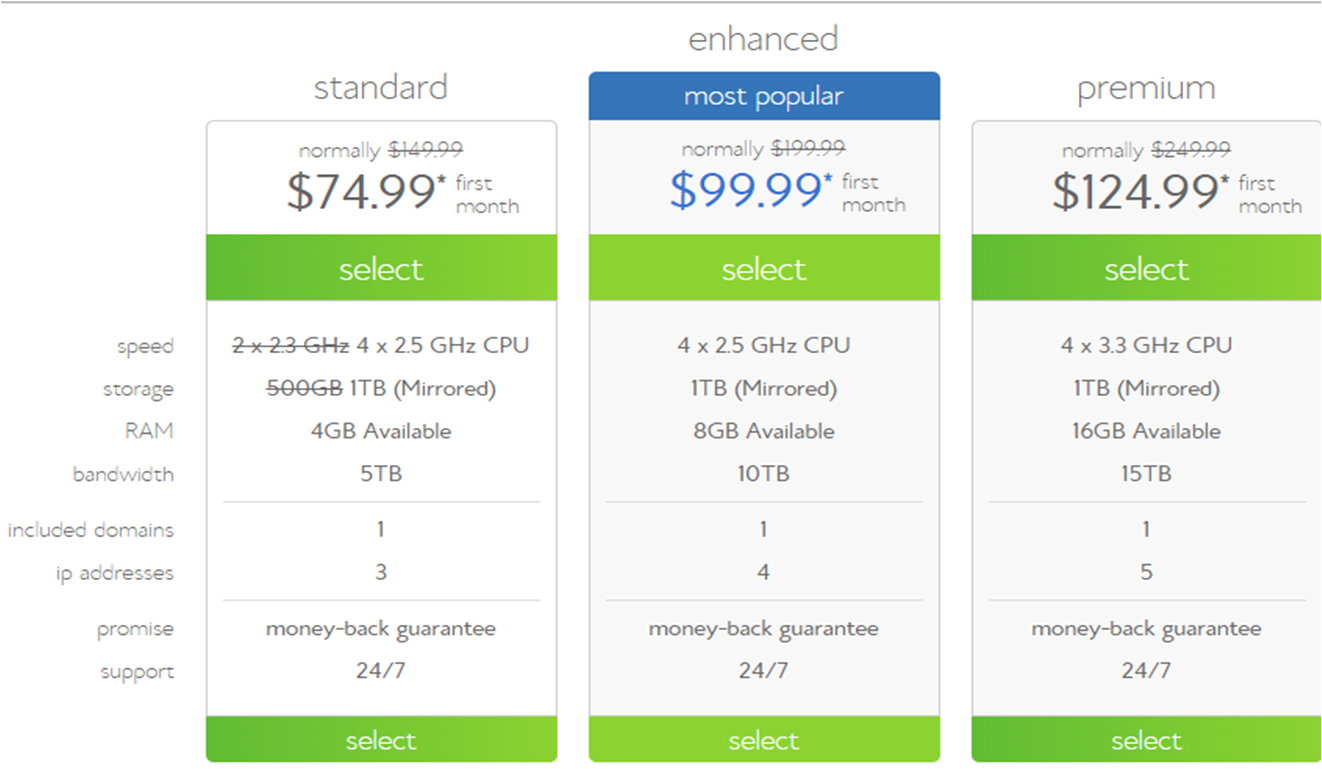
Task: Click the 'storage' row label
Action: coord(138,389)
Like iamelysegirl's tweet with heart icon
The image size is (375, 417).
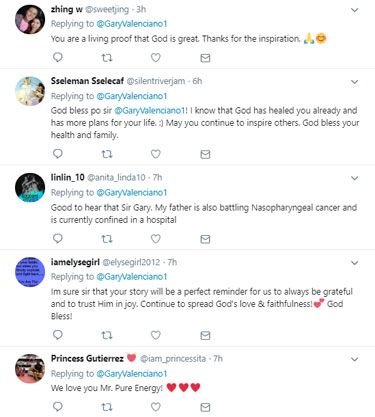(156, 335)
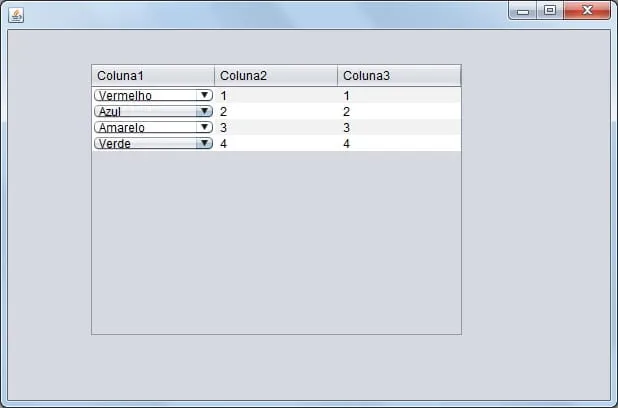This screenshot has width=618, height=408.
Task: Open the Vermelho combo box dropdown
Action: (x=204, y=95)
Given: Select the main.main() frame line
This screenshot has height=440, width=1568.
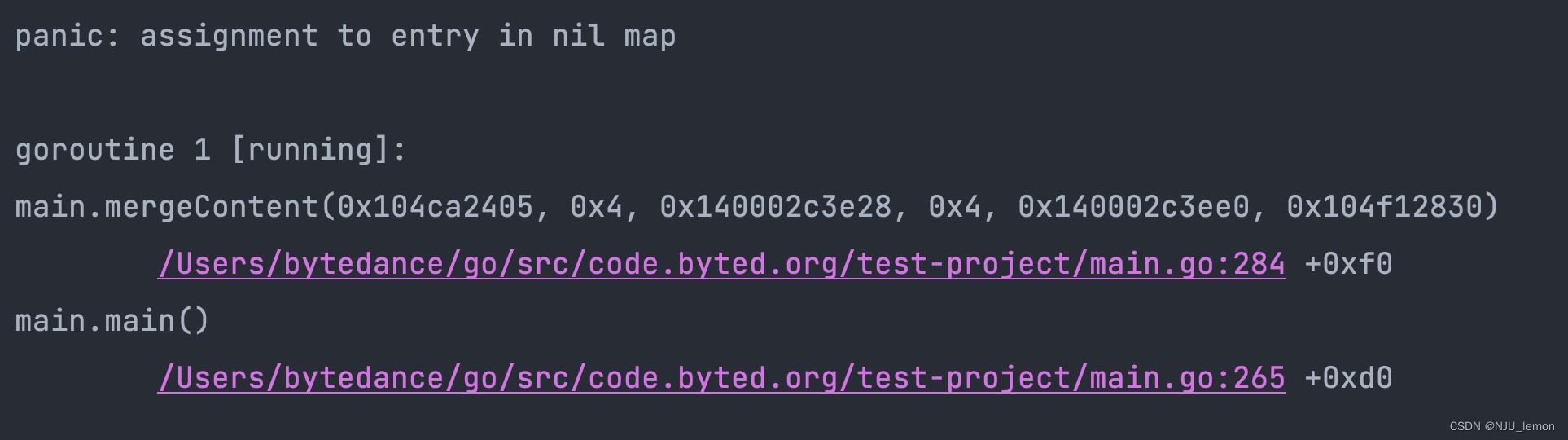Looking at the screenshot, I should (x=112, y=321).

## Exercise objective
Leaving the pictures out, give again word for word each line from the one holding "Given: Select the main.main() frame line" through the end of the records.

## Problem solution
Given: Select the main.main() frame line
This screenshot has height=440, width=1568.
Looking at the screenshot, I should (x=112, y=321).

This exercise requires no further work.